» **Do this**: Please reproduce the stretch of entries from the line containing "How do I perform: Open Multi" through the line containing "Action: [x=541, y=232]", both included, word for word.

── Supplied data ──

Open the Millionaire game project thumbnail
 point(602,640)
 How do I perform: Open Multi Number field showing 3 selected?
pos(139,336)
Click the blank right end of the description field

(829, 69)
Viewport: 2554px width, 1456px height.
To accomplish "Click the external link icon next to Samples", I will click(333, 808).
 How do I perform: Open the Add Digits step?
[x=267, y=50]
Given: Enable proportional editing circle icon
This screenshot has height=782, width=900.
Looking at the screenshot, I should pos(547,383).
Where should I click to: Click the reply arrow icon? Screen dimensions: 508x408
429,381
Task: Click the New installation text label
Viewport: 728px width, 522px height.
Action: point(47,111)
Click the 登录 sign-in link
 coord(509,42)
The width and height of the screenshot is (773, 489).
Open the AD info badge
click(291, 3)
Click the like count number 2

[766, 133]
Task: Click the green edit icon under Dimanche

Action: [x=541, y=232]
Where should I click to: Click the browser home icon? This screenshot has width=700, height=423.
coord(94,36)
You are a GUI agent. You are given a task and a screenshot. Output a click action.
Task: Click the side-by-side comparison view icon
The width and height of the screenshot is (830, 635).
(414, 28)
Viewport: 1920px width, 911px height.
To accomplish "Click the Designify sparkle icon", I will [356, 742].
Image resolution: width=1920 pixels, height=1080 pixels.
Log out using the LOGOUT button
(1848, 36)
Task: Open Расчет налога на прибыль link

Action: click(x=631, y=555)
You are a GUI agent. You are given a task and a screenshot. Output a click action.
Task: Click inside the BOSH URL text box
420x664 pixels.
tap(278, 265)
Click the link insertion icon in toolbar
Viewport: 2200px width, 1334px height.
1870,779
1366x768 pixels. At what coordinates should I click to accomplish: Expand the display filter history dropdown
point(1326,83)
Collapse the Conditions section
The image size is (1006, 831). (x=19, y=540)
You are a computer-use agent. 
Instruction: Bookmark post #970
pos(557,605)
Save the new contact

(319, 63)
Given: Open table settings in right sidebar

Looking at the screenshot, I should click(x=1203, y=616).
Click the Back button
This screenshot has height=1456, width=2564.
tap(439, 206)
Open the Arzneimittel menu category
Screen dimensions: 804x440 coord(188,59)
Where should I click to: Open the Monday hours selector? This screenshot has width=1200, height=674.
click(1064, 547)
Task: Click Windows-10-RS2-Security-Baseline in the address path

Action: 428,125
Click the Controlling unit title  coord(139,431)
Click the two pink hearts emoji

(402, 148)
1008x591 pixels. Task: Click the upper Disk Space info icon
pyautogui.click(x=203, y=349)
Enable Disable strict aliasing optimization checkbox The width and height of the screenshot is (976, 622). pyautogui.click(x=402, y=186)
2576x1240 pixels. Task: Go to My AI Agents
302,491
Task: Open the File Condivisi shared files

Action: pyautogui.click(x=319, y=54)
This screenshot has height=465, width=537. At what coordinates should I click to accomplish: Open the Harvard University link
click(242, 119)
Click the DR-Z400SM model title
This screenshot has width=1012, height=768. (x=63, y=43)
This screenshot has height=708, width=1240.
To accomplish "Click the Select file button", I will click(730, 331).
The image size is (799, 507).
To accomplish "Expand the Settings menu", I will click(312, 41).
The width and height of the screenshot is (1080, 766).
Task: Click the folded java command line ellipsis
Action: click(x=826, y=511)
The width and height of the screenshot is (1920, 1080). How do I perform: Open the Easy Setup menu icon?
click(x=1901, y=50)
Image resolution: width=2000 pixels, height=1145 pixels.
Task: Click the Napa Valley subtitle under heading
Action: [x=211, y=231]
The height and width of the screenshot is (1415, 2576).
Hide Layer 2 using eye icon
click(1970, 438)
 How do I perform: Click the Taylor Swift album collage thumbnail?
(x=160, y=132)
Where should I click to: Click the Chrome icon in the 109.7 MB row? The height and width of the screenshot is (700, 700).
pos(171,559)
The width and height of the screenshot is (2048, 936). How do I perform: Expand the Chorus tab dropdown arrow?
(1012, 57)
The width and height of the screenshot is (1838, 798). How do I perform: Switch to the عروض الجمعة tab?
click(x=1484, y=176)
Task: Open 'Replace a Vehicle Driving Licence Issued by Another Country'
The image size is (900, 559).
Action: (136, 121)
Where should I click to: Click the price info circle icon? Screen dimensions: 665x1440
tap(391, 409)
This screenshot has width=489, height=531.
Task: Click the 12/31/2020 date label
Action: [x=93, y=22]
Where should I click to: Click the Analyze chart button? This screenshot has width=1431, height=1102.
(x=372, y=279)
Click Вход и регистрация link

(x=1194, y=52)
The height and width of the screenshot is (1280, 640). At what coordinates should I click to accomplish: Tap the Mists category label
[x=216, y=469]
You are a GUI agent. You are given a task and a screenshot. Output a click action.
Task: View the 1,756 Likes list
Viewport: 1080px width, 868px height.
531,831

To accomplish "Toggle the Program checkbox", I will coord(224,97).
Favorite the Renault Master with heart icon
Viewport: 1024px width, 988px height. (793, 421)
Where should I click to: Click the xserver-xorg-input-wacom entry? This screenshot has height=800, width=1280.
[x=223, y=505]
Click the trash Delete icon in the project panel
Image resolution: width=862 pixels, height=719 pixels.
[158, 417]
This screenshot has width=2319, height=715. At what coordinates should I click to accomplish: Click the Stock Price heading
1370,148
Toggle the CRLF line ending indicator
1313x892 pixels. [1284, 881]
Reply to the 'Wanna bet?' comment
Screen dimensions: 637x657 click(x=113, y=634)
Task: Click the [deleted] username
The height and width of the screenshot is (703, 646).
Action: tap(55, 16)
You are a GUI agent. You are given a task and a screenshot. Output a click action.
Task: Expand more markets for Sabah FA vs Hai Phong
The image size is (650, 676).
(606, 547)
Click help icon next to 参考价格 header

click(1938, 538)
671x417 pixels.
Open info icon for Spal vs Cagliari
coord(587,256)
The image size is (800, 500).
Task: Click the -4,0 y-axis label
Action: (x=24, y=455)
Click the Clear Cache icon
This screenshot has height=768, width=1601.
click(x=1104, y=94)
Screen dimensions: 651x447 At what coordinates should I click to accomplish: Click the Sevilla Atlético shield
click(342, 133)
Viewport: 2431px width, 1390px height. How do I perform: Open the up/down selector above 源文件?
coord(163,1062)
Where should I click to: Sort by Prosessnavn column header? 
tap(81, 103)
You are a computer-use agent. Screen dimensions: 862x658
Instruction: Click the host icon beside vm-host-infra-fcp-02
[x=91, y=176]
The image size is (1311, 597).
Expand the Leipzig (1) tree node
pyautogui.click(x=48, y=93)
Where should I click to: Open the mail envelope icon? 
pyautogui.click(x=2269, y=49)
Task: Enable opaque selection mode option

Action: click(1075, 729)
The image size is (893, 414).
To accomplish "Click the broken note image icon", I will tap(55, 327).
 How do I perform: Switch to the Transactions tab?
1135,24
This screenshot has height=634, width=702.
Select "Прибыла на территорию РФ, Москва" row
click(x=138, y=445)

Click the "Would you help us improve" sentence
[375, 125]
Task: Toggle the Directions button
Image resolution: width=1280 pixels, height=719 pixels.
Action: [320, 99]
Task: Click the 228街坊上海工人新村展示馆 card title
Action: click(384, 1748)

───

» **Written solution**:
 How do I perform: Open Multi Number field showing 3 selected?
pos(139,336)
Click the blank right end of the description field

(829, 69)
Viewport: 2554px width, 1456px height.
To accomplish "Click the external link icon next to Samples", I will click(333, 808).
 How do I perform: Open the Add Digits step?
[x=267, y=50]
Given: Enable proportional editing circle icon
This screenshot has height=782, width=900.
Looking at the screenshot, I should pos(547,383).
Where should I click to: Click the reply arrow icon? Screen dimensions: 508x408
429,381
Task: Click the New installation text label
Viewport: 728px width, 522px height.
Action: point(47,111)
Click the 登录 sign-in link
 coord(509,42)
The width and height of the screenshot is (773, 489).
Open the AD info badge
click(291, 3)
Click the like count number 2

[766, 133]
Task: Click the green edit icon under Dimanche

Action: [x=541, y=232]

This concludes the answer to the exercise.